Entretanto a relação entre os dois estará bem marcada. Se Maria trocar de emprego para longe de João, entretanto, ela irá gradualmente descer na lista e estará fora dela em 14 dias.
O mecanismo da lista nos faz perceber a dinâmica do fluxo de tráfego em uma nova dimensão do tempo, muito mais lenta, e onde não percebemos suas turbulências. É como uma foto de um rio caudaloso tomada com longa exposição. A impressão é estranha, mas o comportamento médio do rio estará lá.
Quanto maior o sincronismo entre dois componentes do fluxo, mais um componente soma pontos na lista do outro, e quanto mais alta a proporção entre os pontos somados em relação aos pontos de saturação, mais um componente do fluxo estará em sincronismo com o outro. O afloramento do nome de Maria na lista de João é um comportamento emergente natural do fluxo, subproduto do sincronismo maior entre eles, observado do ponto de vista do João.
Com a volatilidade, surge uma propriedade da lista. Se Maria está sempre à mesma distância de João, os pontos que João descartar dela por terem mais de 14 dias serão compensados pelos pontos que ela somar naquele mesmo dia, e a soma dos pontos de Maria em relação a João será constante e mantendo uma proporção com a pontuação de saturação da lista de João.
O resultado é que a lista tanto de João como de Maria tendem ao longo do tempo a uma certa estabilidade, com as mesmas pessoas constando nas primeiras posições. Quanto maior a pontuação, mais fidedigno é o comportamento de um em relação ao outro e mais próximos eles estarão no fluxo de trânsito.

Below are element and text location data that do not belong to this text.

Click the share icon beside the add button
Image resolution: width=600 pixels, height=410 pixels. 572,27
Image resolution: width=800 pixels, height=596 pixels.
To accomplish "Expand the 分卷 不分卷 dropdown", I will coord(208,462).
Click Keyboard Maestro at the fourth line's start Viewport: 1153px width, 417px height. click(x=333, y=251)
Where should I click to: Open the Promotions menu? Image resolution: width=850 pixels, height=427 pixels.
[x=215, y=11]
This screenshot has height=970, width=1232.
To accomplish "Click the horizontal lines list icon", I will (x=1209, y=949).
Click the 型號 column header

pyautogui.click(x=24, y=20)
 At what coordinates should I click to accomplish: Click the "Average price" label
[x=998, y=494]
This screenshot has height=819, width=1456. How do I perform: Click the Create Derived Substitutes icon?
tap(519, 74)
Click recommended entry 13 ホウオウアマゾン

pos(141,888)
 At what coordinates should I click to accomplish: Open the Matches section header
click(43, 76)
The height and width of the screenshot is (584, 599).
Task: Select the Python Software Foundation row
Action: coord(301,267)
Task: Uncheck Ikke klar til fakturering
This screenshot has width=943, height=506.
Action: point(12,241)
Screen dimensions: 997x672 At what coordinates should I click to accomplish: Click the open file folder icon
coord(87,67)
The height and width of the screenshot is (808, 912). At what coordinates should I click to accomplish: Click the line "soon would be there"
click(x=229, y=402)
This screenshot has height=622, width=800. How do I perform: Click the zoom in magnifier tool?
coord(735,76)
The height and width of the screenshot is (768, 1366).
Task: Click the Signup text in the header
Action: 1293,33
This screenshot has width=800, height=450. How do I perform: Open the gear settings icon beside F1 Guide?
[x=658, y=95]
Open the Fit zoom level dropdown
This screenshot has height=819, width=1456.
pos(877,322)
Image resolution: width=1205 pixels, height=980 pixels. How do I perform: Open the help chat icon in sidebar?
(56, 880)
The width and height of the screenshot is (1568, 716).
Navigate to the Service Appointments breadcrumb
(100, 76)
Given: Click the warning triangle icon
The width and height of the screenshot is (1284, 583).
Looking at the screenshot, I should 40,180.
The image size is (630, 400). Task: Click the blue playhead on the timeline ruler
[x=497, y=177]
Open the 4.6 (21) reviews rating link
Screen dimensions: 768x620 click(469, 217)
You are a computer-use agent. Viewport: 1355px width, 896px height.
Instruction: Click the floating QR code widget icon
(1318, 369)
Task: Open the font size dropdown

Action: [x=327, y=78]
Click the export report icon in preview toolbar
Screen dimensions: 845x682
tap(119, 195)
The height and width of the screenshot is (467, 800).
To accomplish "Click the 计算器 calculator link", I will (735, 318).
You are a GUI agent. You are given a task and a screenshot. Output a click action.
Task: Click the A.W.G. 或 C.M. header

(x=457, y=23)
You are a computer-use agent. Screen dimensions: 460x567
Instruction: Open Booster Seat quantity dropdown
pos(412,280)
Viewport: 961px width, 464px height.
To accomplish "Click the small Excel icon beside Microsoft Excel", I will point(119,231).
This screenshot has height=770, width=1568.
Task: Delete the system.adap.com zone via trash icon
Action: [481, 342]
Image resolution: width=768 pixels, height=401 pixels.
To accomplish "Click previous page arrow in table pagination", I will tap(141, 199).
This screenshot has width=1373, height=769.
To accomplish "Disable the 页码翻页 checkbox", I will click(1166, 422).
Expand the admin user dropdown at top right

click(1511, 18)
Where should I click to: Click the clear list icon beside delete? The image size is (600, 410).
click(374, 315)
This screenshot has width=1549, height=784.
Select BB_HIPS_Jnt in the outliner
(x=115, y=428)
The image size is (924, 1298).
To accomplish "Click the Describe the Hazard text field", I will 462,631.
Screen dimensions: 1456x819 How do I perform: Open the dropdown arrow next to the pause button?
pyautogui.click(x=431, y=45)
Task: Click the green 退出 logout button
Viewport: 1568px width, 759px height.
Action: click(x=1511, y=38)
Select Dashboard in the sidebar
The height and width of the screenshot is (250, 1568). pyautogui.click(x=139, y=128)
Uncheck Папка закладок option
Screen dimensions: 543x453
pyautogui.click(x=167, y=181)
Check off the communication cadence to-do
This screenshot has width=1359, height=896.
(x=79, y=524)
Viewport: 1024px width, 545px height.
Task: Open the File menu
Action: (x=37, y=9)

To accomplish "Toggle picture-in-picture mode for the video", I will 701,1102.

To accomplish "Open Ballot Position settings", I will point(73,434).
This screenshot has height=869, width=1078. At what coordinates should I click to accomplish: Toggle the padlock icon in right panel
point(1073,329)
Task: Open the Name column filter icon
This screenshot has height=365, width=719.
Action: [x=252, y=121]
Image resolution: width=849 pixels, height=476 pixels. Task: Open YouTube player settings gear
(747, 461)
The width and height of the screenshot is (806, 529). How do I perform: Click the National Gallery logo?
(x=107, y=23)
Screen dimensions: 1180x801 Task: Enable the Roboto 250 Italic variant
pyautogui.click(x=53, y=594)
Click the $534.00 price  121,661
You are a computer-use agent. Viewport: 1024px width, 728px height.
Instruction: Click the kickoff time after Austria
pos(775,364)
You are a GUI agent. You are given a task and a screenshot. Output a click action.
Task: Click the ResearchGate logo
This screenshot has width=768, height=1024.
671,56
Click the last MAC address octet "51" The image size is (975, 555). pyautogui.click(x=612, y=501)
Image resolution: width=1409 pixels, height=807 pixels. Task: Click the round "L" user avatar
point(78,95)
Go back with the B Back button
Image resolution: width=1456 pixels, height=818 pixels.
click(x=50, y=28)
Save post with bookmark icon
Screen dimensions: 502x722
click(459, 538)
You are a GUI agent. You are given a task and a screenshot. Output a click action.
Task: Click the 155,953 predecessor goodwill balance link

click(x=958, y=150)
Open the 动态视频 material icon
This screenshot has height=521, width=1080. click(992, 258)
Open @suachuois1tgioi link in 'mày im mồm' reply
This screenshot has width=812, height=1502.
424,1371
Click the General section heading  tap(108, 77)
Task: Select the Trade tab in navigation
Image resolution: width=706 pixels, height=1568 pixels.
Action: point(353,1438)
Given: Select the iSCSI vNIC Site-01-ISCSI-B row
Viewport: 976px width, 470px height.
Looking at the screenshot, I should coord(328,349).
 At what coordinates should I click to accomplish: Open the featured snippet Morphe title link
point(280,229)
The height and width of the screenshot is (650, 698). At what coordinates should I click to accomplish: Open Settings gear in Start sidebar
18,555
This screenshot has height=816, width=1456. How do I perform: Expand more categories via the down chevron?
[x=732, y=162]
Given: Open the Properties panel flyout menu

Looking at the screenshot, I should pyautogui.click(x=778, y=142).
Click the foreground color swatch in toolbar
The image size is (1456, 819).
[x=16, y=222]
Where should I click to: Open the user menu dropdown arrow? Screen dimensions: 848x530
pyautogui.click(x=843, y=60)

Podemos então deduzir uma primeira grande aplicação das listas. Se João tem um máximo de pontos que qualquer outro usuário pode fazer na sua lista, e Maria satisfaz 95% dessa pontuação, então há uma grande correlação entre o trajeto dos dois, no tempo e no espaço indicando o maior sincronismo entre eles. Isto significa que João e Maria poderiam ir juntos para o trabalho todos os dias, compartilhando o mesmo veículo. Se João der carona para Maria, isso significa economia para os dois, e um carro a menos para saturar as ruas para todos. Há grande benefício pessoal para os dois e um pequeno benefício para todos.
Dada a Teoria do Mundo Pequeno, a probabilidade não só de Joões e Marias existirem, como é bem provável que hajam mais pessoas que possam usufruir da mesma carona, gerando benefícios ainda maiores a todos.
As listas possuem outra propriedade importante na hora de definir quem é o usuário. João sempre vai pelo mesmo caminho, aproximadamente na mesma hora, assim como outros usuários. A lista dele possui poucos usuários, mas com alta pontuação para pelo menos parte do percurso feito sempre sobre as mesmas vias.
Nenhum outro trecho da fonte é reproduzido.